Misslicher könnte seine Lage kaum sein. Nach dem Wahldebakel im September schloss SPD-Chef Schulz eine Neuauflage der großen Koalition kategorisch aus. Jetzt versucht er, seine zaudernde Partei vom Gegenteil zu überzeugen. Gelingt es ihm nicht, die Widerstände bis zum Sonderparteitag am Sonntag auszuräumen, sind seine Tage als Parteivorsitzender gezählt. Schulz kämpft nicht nur für das Bündnis mit der Kanzlerin, sondern auch um seine eigene Karriere.

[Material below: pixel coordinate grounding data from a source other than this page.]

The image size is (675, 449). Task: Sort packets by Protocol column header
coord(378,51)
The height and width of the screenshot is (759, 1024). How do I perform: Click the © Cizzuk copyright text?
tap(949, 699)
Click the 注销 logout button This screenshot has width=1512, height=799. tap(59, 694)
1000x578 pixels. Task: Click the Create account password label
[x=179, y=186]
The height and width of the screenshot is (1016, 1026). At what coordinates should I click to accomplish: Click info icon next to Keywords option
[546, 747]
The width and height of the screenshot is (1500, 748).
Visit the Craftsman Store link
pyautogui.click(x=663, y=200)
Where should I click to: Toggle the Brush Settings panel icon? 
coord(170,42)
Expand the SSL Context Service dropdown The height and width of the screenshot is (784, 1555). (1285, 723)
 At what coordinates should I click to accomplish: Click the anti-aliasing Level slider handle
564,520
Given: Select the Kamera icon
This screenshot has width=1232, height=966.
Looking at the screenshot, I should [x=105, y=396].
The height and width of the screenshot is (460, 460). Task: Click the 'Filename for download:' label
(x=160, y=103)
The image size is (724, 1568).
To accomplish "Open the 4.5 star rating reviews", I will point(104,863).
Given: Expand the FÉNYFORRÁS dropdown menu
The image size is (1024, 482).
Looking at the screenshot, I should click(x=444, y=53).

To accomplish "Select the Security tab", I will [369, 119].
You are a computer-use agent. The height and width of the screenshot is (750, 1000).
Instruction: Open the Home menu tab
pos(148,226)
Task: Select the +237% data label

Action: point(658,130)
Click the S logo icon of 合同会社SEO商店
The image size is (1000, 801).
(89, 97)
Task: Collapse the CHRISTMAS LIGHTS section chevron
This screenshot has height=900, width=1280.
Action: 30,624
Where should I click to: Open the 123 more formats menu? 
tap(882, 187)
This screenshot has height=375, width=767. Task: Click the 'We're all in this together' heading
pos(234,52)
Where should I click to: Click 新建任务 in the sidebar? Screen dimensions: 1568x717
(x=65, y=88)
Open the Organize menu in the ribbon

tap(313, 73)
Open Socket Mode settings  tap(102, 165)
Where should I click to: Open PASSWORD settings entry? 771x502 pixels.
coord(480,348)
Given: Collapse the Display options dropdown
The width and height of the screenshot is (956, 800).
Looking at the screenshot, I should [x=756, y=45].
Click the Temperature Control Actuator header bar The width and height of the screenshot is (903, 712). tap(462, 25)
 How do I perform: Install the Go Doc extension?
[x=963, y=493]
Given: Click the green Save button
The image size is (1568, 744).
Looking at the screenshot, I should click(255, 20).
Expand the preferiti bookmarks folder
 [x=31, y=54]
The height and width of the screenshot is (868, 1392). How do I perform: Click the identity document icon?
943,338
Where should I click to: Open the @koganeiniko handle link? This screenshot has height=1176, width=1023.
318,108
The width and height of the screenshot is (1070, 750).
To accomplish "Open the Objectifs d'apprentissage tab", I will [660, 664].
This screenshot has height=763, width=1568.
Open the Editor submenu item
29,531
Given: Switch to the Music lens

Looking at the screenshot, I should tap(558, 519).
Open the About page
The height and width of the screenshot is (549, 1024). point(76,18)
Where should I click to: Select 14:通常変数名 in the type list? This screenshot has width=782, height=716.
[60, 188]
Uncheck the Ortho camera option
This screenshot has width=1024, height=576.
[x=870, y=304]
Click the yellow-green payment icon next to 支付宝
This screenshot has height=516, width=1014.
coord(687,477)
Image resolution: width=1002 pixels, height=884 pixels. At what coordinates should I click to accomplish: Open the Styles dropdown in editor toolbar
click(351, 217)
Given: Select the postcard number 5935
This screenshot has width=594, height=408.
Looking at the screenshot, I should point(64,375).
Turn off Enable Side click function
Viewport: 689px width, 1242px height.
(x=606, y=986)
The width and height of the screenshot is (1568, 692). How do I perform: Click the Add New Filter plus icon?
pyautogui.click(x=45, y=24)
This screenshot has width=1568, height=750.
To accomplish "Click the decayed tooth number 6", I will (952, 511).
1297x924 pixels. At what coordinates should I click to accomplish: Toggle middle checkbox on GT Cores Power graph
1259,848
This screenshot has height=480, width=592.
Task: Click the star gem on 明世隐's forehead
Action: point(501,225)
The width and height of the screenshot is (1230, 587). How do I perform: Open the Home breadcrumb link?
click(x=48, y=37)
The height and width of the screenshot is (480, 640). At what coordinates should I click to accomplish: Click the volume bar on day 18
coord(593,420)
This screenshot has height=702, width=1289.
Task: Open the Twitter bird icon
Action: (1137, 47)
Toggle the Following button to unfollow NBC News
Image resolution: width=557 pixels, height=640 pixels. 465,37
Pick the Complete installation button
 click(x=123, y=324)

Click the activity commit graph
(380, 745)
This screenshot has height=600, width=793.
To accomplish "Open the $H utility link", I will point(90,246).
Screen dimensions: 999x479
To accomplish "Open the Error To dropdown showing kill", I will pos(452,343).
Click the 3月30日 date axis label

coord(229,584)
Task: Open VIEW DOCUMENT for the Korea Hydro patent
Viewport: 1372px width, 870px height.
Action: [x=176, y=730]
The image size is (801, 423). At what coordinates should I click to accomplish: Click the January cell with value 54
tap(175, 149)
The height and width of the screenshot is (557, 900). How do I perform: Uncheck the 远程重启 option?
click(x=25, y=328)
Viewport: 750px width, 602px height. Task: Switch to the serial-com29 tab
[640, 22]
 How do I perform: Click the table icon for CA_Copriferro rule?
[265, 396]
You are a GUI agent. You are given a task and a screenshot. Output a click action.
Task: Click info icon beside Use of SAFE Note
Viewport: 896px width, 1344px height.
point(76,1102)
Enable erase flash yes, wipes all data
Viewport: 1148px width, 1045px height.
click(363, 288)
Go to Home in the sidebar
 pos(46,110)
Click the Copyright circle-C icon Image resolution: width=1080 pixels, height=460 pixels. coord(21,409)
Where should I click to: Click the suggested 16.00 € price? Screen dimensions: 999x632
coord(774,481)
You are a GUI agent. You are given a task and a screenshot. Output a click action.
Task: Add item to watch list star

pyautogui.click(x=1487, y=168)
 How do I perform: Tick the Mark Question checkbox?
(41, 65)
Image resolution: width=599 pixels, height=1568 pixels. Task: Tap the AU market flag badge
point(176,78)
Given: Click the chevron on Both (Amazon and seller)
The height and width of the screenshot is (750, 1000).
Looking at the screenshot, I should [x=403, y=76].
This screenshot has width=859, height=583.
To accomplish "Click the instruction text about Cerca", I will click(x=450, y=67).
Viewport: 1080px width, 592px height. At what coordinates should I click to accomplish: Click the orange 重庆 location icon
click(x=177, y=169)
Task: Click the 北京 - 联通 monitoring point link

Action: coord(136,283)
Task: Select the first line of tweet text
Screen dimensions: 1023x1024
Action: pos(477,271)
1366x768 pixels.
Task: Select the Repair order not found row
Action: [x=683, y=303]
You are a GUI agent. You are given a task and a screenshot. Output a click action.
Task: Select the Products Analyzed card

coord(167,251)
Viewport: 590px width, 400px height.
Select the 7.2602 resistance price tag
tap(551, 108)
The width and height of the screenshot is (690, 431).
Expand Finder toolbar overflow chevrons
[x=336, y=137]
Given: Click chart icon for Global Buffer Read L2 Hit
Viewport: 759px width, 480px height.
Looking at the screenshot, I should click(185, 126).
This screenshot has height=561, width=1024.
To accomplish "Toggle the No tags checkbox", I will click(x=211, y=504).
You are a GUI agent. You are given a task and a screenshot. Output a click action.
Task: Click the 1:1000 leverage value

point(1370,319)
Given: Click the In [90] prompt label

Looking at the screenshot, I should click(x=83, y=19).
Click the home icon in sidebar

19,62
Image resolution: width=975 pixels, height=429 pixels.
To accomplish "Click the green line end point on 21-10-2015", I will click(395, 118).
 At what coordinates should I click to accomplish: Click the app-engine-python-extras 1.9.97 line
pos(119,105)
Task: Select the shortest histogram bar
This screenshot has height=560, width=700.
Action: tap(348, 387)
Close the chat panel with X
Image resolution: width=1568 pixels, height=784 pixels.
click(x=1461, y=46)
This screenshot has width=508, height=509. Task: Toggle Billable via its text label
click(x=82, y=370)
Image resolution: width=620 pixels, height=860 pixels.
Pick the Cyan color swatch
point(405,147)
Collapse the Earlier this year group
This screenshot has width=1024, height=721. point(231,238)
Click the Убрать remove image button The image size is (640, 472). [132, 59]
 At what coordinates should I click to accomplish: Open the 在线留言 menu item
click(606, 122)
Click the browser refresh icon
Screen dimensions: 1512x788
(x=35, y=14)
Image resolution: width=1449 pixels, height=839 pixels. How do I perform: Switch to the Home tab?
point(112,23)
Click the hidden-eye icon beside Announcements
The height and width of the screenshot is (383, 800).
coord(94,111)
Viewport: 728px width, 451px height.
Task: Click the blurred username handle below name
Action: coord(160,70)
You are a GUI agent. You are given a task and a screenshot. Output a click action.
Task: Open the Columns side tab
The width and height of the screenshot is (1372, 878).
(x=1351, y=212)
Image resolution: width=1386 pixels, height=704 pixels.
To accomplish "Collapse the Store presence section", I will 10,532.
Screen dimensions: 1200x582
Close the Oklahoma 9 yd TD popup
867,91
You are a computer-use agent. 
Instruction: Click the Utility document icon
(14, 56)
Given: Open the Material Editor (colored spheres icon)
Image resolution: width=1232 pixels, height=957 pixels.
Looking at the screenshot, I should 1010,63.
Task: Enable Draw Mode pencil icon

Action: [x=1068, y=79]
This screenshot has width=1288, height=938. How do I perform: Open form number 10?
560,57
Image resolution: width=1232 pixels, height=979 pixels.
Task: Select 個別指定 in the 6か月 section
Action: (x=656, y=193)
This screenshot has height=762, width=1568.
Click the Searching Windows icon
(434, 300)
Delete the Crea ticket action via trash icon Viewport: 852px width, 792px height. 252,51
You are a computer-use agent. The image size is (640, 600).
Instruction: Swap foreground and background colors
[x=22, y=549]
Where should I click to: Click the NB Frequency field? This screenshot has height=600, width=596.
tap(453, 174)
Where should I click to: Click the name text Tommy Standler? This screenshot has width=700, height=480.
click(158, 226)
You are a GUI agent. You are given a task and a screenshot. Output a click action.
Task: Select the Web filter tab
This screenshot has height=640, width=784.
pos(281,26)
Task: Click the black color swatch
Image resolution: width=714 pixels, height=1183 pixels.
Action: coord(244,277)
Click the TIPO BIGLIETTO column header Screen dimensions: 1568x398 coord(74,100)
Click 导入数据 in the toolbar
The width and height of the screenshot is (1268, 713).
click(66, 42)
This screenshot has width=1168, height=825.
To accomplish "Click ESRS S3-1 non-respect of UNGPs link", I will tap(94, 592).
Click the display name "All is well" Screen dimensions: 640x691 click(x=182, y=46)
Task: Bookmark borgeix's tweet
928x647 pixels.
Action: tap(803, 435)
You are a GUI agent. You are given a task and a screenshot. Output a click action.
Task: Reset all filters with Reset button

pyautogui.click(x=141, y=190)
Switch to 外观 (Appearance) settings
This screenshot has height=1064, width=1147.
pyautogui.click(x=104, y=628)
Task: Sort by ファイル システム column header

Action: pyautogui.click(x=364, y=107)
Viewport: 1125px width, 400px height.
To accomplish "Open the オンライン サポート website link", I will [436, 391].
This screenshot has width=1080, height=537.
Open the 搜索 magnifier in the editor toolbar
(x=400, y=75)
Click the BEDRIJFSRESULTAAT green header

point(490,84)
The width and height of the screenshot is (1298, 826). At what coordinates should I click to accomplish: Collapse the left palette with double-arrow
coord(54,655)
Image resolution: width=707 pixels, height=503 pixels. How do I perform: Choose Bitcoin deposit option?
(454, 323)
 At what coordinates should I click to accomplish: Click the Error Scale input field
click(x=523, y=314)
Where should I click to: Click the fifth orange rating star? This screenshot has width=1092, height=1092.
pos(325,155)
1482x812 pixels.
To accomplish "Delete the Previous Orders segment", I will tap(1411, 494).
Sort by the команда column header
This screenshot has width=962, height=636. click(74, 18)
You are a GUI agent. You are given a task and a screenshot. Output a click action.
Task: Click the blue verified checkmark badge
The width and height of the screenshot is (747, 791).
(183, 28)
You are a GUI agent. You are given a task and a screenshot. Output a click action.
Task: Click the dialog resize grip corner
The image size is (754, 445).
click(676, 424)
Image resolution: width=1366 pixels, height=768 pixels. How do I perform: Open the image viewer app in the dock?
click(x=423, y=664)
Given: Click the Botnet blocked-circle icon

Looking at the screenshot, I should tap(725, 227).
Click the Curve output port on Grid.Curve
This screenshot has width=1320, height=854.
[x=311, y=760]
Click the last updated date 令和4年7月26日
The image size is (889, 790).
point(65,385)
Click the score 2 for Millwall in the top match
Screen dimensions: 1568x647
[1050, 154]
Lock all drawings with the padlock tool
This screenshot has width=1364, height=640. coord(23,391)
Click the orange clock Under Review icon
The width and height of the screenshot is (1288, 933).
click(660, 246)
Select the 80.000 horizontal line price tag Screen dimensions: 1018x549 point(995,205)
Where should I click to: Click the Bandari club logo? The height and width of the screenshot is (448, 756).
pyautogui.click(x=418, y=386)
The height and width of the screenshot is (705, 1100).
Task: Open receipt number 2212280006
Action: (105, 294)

Erstaunlich bleibt, dass Schulz und seine Mitstreiterin Andrea Nahles diesen Sturm nicht kommen sahen. An den Erwartungen einer demoralisierten SPD-Wählerschaft gemessen, kann ihr Verhandlungsergebnis nur enttäuschen. Rente, Bürgerversicherung, Flüchtlingsobergrenzen: Bei vielen Themen hat sich am Sondierungstisch die Betonfraktion der CSU durchgesetzt. Wenn die Sozialdemokratie ihrer Abwärtsspirale entkommen will, braucht sie mehr Biss – und eine Parteispitze, die Merkels Lager gewachsen ist.